The strongest public account of that evidence came from testimony about messages allegedly sent soon after Stewart was killed. A detective told the court that about an hour after the shooting, Davis sent a friend a message saying, “The old man is dead. Bro, I watched him gasp his last breath.” Prosecutors said that friend was the 17-year-old who also faces a weapons charge linked to the case. Investigators said they also obtained surveillance footage that showed Davis and the older teen meeting outside Muskegon High School on the morning of the shooting and then walking in the direction of Stewart’s home. In a police interview after his arrest, Davis allegedly admitted he was inside the house, said Stewart saw him and gave him $20, and claimed the gun went off during the robbery. Investigators said Davis also admitted taking another $20 from Stewart’s wallet after the shooting. Defense arguments were not described in the same detail in open reporting, and key questions, including where the gun is now and whether anyone else helped plan the robbery, remain unresolved in public records.
What has made the case stand out in Muskegon is not only the age of the defendant but also the picture neighbors and relatives gave of Stewart after his death. Family members and friends described him as a kind, familiar presence in the neighborhood, someone who was known for helping people and who was widely recognized on his block. Kozal echoed that view when he said Stewart knew many people in the area and was friendly with many of them. That background has sharpened the public focus on how the suspect may have gained entry to the house. Police have said they believe Stewart likely knew the person who came inside, which suggests there was no forced confrontation at the door and that the violence unfolded after Stewart had already allowed the encounter to begin. The killing also stirred broader concern about youth violence and about how vulnerable older residents can be when they open their homes to people they trust or at least recognize.

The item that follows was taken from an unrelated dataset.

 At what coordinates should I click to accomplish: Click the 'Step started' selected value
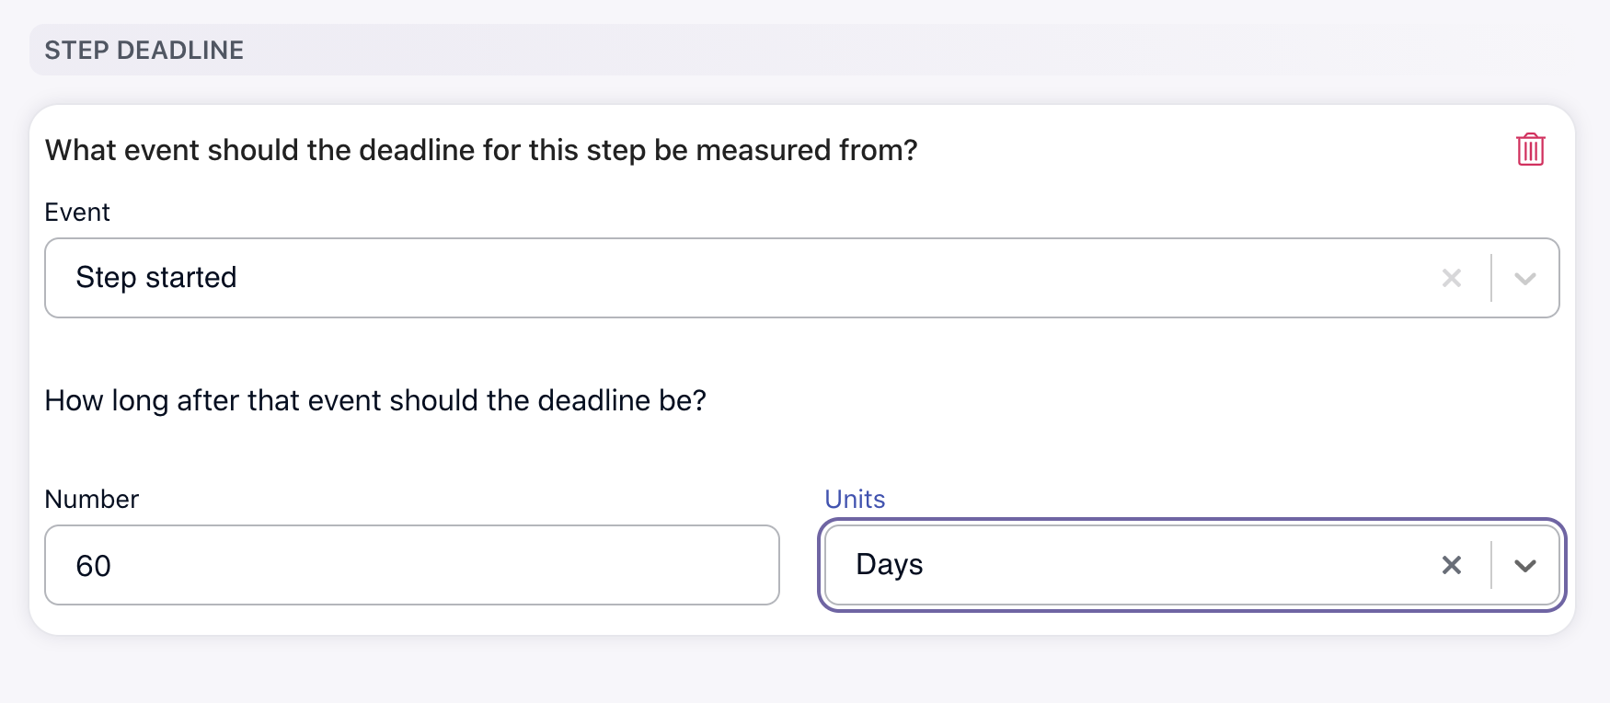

The legal path ahead is still defined by early-stage proceedings, but the shape of the case is clearer than it was when police first announced an arrest. Davis has been charged as an adult with open murder and armed robbery. In Michigan, an open murder charge allows a case to proceed without fixing the degree of homicide at the charging stage, leaving prosecutors room to argue the evidence supports murder at a later point in the process. The 17-year-old associated with the investigation was separately charged with possession of a weapon, and after testifying at the preliminary examination, he was reportedly arrested on a perjury allegation. Public case records and published reports did not fully answer whether either teen had entered a plea by the time the latest stories appeared, and open reporting did not identify all scheduled future court dates with certainty. The next major milestone is the continued movement of the homicide case through the Michigan trial court system, where a judge must decide whether the prosecution has presented enough evidence to move the murder and robbery charges forward.

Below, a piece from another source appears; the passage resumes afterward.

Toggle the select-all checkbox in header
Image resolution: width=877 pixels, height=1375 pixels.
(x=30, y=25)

Even as the court file grows, the story remains rooted in one house on Jiroch Street and the people who knew the man who lived there. Neighbors said after Stewart’s death that there was no reason for such violence and that he had a reputation for generosity. His son, speaking publicly after the killing, said his father’s defining trait was love. That portrait has given the case a layer of grief that runs alongside the legal record. The reported text message drew attention because of its cold wording, but the reaction in Muskegon has also centered on the loss of an older man described as helpful, social and woven into daily life in the neighborhood. In that sense, the courtroom testimony has done two things at once: it has sketched the prosecution’s theory of how Stewart died, and it has renewed public memory of who Stewart was before his name became part of a homicide case.
For now, Davis remains the central defendant in a case that has moved from an unsolved neighborhood killing to a prosecution built around texts, video and alleged admissions. The next key step is further court action in Muskegon County as judges sort out whether the charges will proceed toward trial.
Author note: Last updated April 7, 2026.